Dick was still in uniform, and the man who emerged with him from under the archway was quite thrown into the shade by his magnificence, but the contrast did not appear to afflict Mr Burgrave, even if he noticed it. He crossed the shadowed court with slow, deliberate steps, apparently unaware that he was interrupting the game, talking all the time to Dick, who listened courteously, but without conviction.
“What a curious face it is!” muttered Georgia involuntarily, as the Commissioner stepped into the line of light cast by a lamp in one of the rooms.
“Yes, doesn’t he look the pig-headed brute he is?” was the joyful response of Fitz, who had overheard her.
“No, that’s not it. He looks obstinate enough, but there is something benevolent about the face—nothing cruel or mean. It’s the face of a fanatic.”
“Oh no, Mrs North! There’s bound to be something good about even a fanatic at bottom, I suppose. Won’t you say a doctrinaire?”
“If you prefer it. I mean a man who has formed certain opinions, and allows neither facts nor arguments to prevent his forcing them upon other people.”
“Ah, Mrs North!” The Commissioner was bowing before Georgia with the somewhat exaggerated courtesy which, combined with his paternal manner, caused impatient young people to brand his demeanour as patronising. “And are you very much incensed against me for keeping your husband so busy all day?”

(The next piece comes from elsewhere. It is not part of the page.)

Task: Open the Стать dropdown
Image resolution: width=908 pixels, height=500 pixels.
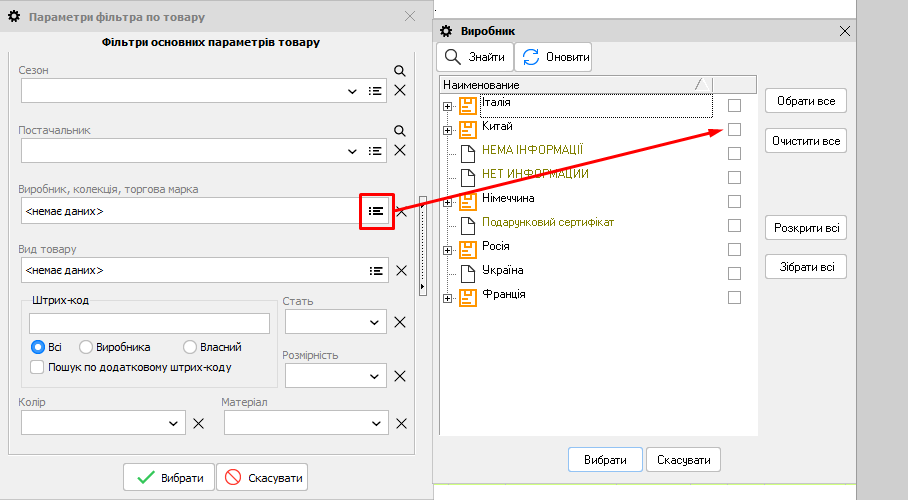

He sat down beside her as he spoke, taking little notice of Mabel, and devoted himself to her for ten minutes or more, while Dick went into the club-house to speak to some one. To Mabel, as to Georgia, it appeared as if Mr Burgrave’s condescension towards Dick’s wife was intended to disarm any resentment that might have been aroused in her mind by his treatment of Dick that day, although it was not easy to see why he should take so much trouble. It was Fitz on whom the true comedy of the situation dawned at last, rendering him speechless with secret delight. The Commissioner was an adept in the mental exercise known as reading between the lines, and he had formulated his own explanation of the unconventional manner in which Mabel had made her appearance upon the stage of Khemistan. Jealous of her sister-in-law’s good looks, and the attention she attracted, Georgia had refused to invite her to pay a visit to Alibad, and the poor girl’s only chance had been to take matters into her own hands. Too considerate to expose Mabel to the risk of incurring the reproaches of her family circle, Mr Burgrave would talk to Georgia long enough to put her into a good temper before he gratified his own inclinations. His reward came when Georgia rose and remarked that it was time to go home, for guessing that Dick would be driving his wife, he lost no time in offering Mabel a seat in his dog-cart. As for Mabel, she accepted the offer joyfully. Her hasty determination to give Mr Burgrave a lesson had deepened by this time into the deliberate intention of fascinating him into laying aside his distrust of Dick.